• **Description of the task**
Rewrite the lines that begin at the line containing "Task: Tap the slide number 26" and stop after the line containing "Action: click(x=279, y=298)", substituting "bottom margin" for "footer" and keeping everything else the same.

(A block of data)
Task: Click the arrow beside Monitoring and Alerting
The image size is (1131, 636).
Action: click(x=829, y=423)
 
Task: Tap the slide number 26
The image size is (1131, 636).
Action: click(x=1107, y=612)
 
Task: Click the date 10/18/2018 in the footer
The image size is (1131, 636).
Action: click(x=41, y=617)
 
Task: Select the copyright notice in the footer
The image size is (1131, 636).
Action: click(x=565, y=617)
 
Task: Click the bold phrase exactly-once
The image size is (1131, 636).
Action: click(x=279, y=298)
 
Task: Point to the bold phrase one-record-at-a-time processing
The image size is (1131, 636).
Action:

• **Written solution**
Task: Tap the slide number 26
The image size is (1131, 636).
Action: click(x=1107, y=612)
 
Task: Click the date 10/18/2018 in the bottom margin
The image size is (1131, 636).
Action: click(x=41, y=617)
 
Task: Select the copyright notice in the bottom margin
The image size is (1131, 636).
Action: click(x=565, y=617)
 
Task: Click the bold phrase exactly-once
The image size is (1131, 636).
Action: click(x=279, y=298)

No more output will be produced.